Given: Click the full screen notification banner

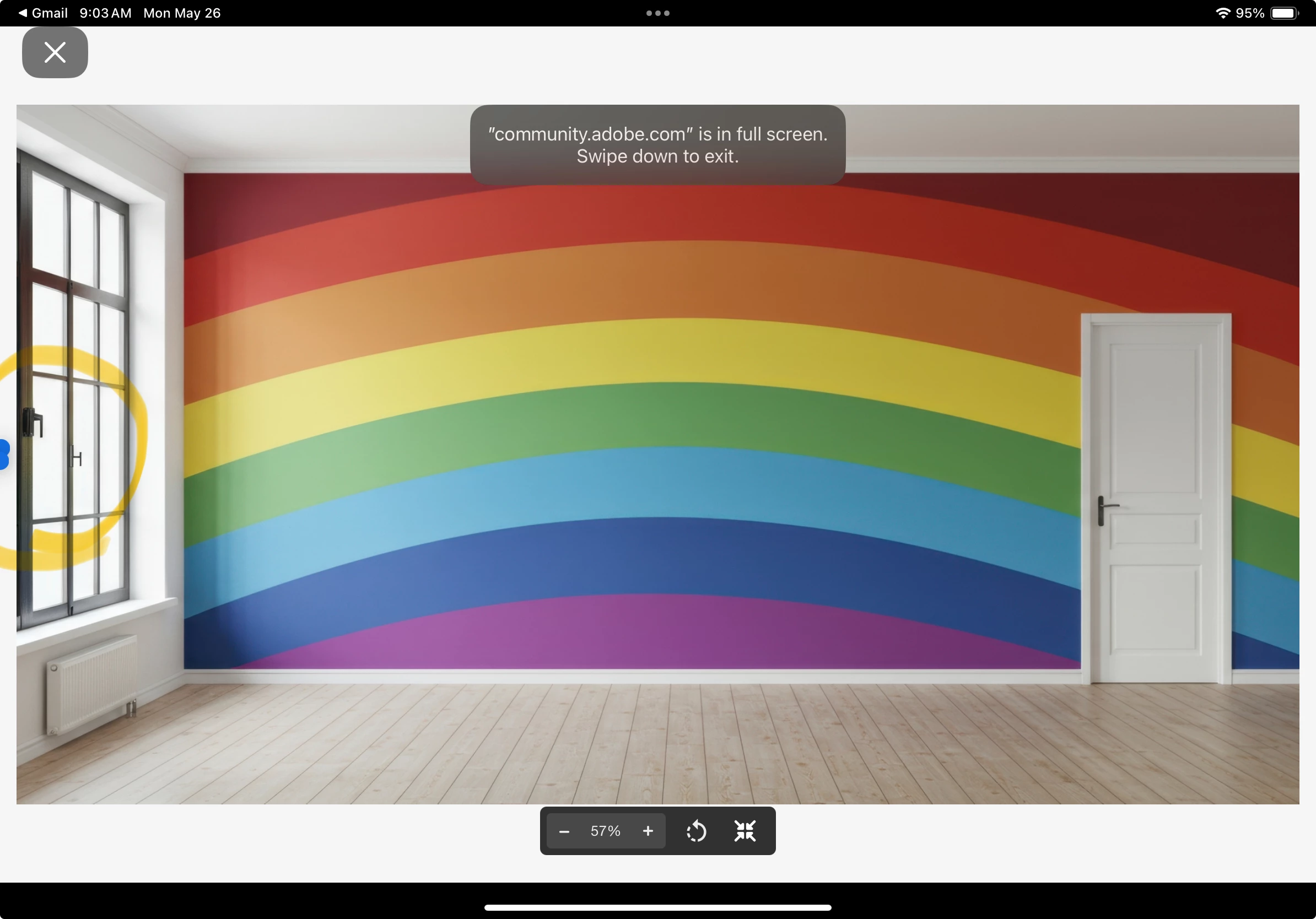Looking at the screenshot, I should point(657,144).
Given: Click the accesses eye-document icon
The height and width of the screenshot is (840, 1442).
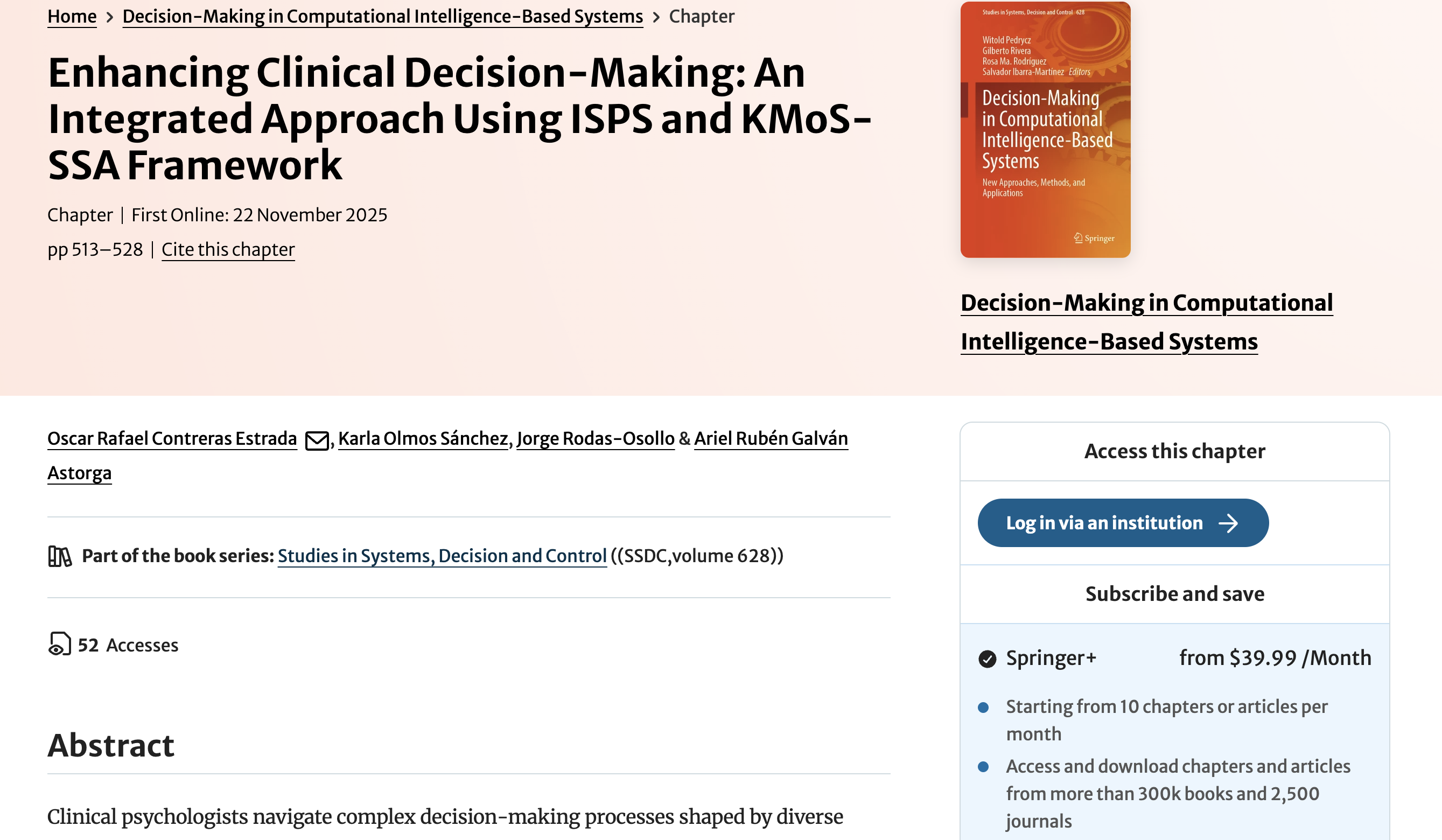Looking at the screenshot, I should tap(60, 644).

Work task: From the material above, copy everything exactly but the pictures.

Finished exercise:
Given: Click the full screen notification banner

Looking at the screenshot, I should point(657,144).
Given: Click the accesses eye-document icon
The height and width of the screenshot is (840, 1442).
Looking at the screenshot, I should tap(60, 644).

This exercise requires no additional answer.